COMPLETE THE FOLLOWING »
a. In the review of the "Into Thin Air" episode, which actor plays the ambassador, Sir Everett?
b. Return the passage of the episode review starting at "This is the" and ending at "of individualized betrayal.".
c. Condense the episode review's paragraph beginning "It's even better because she doesn't go into the situation" into a short bulleted list that keeps its main facts.

SELECTION »
:::
This is the part of the story where Pat Hitchcock’s performance really shines, because Diana Winthrop’s good-natured sincerity gets caught in a vise. Every bit of dishonesty hits her like a separate blow, until she seems as stunned as a boxer who’s gone one too many rounds: this just does not make sense to her on any level. Hitchcock plays it all with baffled, personal hurt. Why are they doing this to her? It takes her some time to get ground down to where she feels like the world itself has turned on her; at first, she experiences each denial with a fresh sense of individualized betrayal.

It’s even better because she doesn’t go into the situation looking to be outraged, either. When she hits the first brick wall in the form of the desk clerk who tells her she’s in the wrong hotel, Diana, in defiance of all her own memories, instinctively believes him, because why, she clearly thinks, would he lie? She’s embarrassed and flustered by what she assumes is her mistake, and it takes her a beat to realize that no, that doesn’t make any sense. She does trust a friendly world above her own memories at first. More than anything else, her distress revolves around worrying about her missing mother. But as the world becomes less and less friendly—as the hotel staff feels like it’s closing ranks against her—she retreats, guarding her perceptions like she’s physically huddled around them.

With a little help from the British Embassy—the ambassador, Sir Everett (Alan Napier), basically pats her on the head and deems her imbalanced, but his staffer, Farnham (Geoffrey Toone), is kinder and determined to go about this as logically and doggedly as possible, verifying and eliminating whatever he can. The details here are pretty good, but again, it’s the characterization and the performances that make it. When Diana finally gets to see room 342 again and it’s not at all like she remembered it, she collapses more than she ever has before, sinking into a kind of numb misery. She’s willing to agree to any plan that will send her away from this city that now feels like it was designed to torment her. What brings her back to confident animation isn’t a memory but a fresh new sight.

Pat Hitchcock may not have been a natural actress—unsurprisingly, most of her roles were in her father’s projects—but she’s a capable screen presence here. Her relative plainness gives her a comfortable everywoman status, and she can turn her face lifeless or lively at a moment’s notice, suiting all the upheaval her character goes through in this episode. And the premise is unavoidably fun: one of my favorite things an AHP episode can do is invite the viewer into a sticky situation and implicitly ask how they would get out of it, and “Into Thin Air” nails those beats.
:::
DATA SUPPLIED »
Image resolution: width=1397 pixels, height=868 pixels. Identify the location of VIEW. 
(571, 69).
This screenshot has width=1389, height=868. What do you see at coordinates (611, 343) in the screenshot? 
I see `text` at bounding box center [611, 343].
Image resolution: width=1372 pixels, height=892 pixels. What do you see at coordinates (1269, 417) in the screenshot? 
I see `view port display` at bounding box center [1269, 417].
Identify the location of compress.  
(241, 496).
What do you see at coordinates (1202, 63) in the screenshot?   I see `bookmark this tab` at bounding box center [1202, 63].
:::
FULL SOLUTIONS »
a. Alan Napier

b.
This is the part of the story where Pat Hitchcock’s performance really shines, because Diana Winthrop’s good-natured sincerity gets caught in a vise. Every bit of dishonesty hits her like a separate blow, until she seems as stunned as a boxer who’s gone one too many rounds: this just does not make sense to her on any level. Hitchcock plays it all with baffled, personal hurt. Why are they doing this to her? It takes her some time to get ground down to where she feels like the world itself has turned on her; at first, she experiences each denial with a fresh sense of individualized betrayal.

c.
- Diana doesn't go into the situation looking to be outraged.
- When the desk clerk says she's in the wrong hotel, she instinctively believes him despite her own memories, since she can't see why he would lie.
- She is embarrassed and flustered by what she assumes is her mistake, and only after a beat realizes it doesn't make sense.
- At first she trusts a friendly world over her own memories, and her distress centers mostly on worry about her missing mother.
- As the hotel staff seems to close ranks against her, she retreats and guards her perceptions as if physically huddled around them.